Publié le par REVEL Stephane

En 1924, Louis Lampre a racheté la moitié du château de Vendes, l'autre étant occupée par les ingénieurs de la mine.
Fin du XIXe siècle. Les sieurs Brun et Biraben sont propriétaires des mines de Champleix. Deux puits sont en exploitation, celui d'Audiffred et celui de la Gineste. Une cinquantaine d'ouvriers y travaillent et la production moyenne est de 20 tonnes de minerai par jour.

Si le problème de l'acheminement a été réglé par l'ouverture de la ligne ferroviaire Eygurande-Miecaze, une difficulté reste d'actualité : la traversée du Mars entre le carreau de la mine et la gare. Les propriétaires vont avoir une idée de génie, novatrice et quasiment unique pour leur époque.

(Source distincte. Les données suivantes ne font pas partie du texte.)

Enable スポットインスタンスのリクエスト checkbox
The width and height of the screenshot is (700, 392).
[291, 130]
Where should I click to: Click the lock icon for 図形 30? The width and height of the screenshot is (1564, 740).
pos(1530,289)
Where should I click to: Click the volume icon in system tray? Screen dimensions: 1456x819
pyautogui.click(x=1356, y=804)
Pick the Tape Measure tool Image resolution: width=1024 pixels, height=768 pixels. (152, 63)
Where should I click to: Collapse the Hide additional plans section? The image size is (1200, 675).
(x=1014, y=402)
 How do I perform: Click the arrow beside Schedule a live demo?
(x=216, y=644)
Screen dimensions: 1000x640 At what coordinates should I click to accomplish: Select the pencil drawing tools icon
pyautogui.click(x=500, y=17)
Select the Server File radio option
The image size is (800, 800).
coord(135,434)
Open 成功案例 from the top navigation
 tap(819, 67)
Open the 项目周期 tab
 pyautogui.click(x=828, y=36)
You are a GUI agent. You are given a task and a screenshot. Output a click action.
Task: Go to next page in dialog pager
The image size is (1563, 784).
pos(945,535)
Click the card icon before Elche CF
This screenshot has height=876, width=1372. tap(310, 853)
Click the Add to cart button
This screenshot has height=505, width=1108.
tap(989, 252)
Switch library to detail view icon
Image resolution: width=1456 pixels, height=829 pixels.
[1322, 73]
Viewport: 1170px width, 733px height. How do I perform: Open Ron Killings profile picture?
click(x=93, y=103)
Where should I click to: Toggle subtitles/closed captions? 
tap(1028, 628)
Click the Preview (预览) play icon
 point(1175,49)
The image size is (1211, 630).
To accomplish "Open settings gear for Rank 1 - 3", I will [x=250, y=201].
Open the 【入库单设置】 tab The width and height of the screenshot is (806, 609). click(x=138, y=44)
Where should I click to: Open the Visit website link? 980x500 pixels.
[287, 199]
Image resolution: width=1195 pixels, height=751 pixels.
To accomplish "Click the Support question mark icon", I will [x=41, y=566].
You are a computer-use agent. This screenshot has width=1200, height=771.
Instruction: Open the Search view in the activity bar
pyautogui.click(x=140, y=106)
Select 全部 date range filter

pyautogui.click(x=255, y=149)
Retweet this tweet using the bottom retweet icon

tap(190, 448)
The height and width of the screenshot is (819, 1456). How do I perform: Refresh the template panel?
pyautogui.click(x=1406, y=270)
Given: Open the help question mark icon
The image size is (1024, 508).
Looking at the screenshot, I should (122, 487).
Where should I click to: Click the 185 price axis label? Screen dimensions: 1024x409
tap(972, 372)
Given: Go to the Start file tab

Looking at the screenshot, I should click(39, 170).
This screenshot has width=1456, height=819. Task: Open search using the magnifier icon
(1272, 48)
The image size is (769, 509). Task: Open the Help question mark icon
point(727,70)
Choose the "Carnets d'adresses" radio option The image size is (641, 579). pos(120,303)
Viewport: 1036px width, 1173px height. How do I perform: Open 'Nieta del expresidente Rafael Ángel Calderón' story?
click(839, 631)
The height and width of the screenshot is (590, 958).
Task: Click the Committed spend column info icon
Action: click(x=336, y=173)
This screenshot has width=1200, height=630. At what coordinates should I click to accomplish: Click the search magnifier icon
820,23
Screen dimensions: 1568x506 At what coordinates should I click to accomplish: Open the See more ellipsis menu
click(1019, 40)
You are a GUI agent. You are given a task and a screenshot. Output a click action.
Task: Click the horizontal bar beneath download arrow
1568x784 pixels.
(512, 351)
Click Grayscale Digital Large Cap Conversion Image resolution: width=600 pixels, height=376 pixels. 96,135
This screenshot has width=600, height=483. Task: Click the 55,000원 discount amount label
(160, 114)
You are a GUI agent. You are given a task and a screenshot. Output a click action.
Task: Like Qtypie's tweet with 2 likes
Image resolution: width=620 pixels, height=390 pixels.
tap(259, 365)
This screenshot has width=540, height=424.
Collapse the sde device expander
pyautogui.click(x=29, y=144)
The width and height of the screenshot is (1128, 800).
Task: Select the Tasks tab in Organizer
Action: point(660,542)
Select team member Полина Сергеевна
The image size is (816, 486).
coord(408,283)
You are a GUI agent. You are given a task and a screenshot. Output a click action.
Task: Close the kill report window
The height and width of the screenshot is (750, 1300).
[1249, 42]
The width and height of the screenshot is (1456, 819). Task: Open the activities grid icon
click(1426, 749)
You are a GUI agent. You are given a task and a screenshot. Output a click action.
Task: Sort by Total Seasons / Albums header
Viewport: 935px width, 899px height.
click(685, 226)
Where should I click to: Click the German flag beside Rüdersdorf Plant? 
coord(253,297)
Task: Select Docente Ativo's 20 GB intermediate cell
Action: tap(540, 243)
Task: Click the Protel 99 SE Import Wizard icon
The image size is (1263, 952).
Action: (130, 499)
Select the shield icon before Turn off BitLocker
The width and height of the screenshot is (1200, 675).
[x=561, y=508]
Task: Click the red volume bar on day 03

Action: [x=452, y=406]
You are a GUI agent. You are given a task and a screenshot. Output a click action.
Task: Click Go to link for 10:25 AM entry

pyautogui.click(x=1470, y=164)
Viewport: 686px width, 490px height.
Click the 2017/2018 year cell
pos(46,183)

Ils imaginent un porteur aérien, sorte de téléphérique qui franchit la rivière en une seule portée de 200 mètres, à une hauteur de 40 mètres au-dessus du Mars. Deux câbles, à distance horizontale de 2 mètres l'un de l'autre, servent de rails permettant la circulation des chariots sur lesquels sont fixés les bennes remplies de charbon. De chaque côté, deux constructions à la solide charpente abritent chargement et déchargement sans qu'aucun transbordement soit nécessaire.

En 1906, l'entreprise devient Compagnie des charbonnages du Champleix et c'est l'année suivante qu'elle achète à Paul Peyrac, chanoine à Ydes, la moitié du château de Vendes pour y loger les ingénieurs. Les ouvriers, quant à eux, sont hébergés dans une cité de quinze pavillons, construite à proximité du site de production. Cinquante et un logements peuvent héberger jusqu'à deux cents personnes.

La suite de l'histoire de la mine connaît des hauts et des bas et, de 1919 à 1926, l'activité est sporadique. La création de la SA des Houillères de Vendes, cette année-là, ne changera pas la donne et l'exploitation est stoppée en 1931, le charbon ne s'écoulant plus. Après quelques autres soubresauts de fonctionnement, l'activité de la mine s'arrête définitivement en mai 1953.

En 1924, Louis Lampre, entrepreneur de travaux publics et négociant en bois, a racheté la moitié du château de Vendes, ainsi que plusieurs terrains de l'exploitation houillère. L'un de ses fils, Georges, entre aux mines de Champagnac et sera "gueule noire" toute sa vie. L'autre, René, prend la suite de ses parents au château et y passe son existence, rachetant la seconde moitié en 1953 à la Société des mines de Champleix. Un arrangement familial ramène finalement la propriété à Georges Lampre, qui la laisse en legs à sa fille, Yvette.

Sources. Archives d'Yvette Lampre. Champleix, mémoire d'un site d'André Avrard.